Here are some of the latest health and medical news developments, compiled by the editors of HealthDay:
Recreational Marijuana Use Approved in California, Massachusetts and Nevada
Recreational use of marijuana was approved Tuesday by voters in California, Massachusetts and Nevada, while Arizona voters rejected it, and the results in Maine are too close to call.
In other ballot proposals, voters in Florida, North Dakota and Arkansas approved medical marijuana measures, CBS News/Associated Press reported.
In general, the rules for recreational marijuana use would be similar to those for alcohol. The drug’s use would be limited to people 21 or older and banned in most public spaces. Marijuana would be strictly regulated and heavily taxed, and some states would let people grow their own.
Opponents argue that legalization of recreational marijuana use endangers youngsters and creates another major industry that, like big tobacco, would promote an unhealthy drug, CBS/AP reported.
The victory in California — the nation’s most populous state — could trigger similar moves in other states and put pressure on the federal government to change its classification of marijuana as a dangerously addictive drug with no medical benefits.
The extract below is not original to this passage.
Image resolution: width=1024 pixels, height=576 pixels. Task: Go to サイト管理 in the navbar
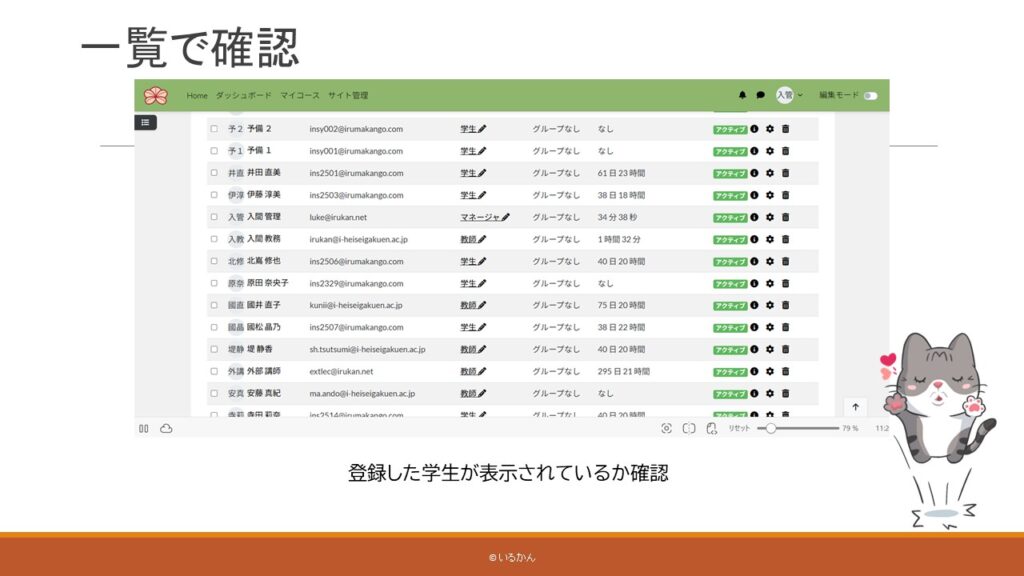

Massachusetts became the first state in the eastern U.S. to legalize recreational marijuana use. That state’s proposal includes a 3.75 percent surcharge on retail sales of marijuana in addition to the state’s regular 6.25 percent sales tax, CBS/AP reported.
Local governments could also add up a 2 percent tax, which means a potential combined maximum tax of 12 percent on marijuana products.
In Nevada, there would be a 15 percent excise tax on marijuana sales and that revenue would used for education. Supporters say it could generate $20 million a year in revenues for schools, CBS/AP reported.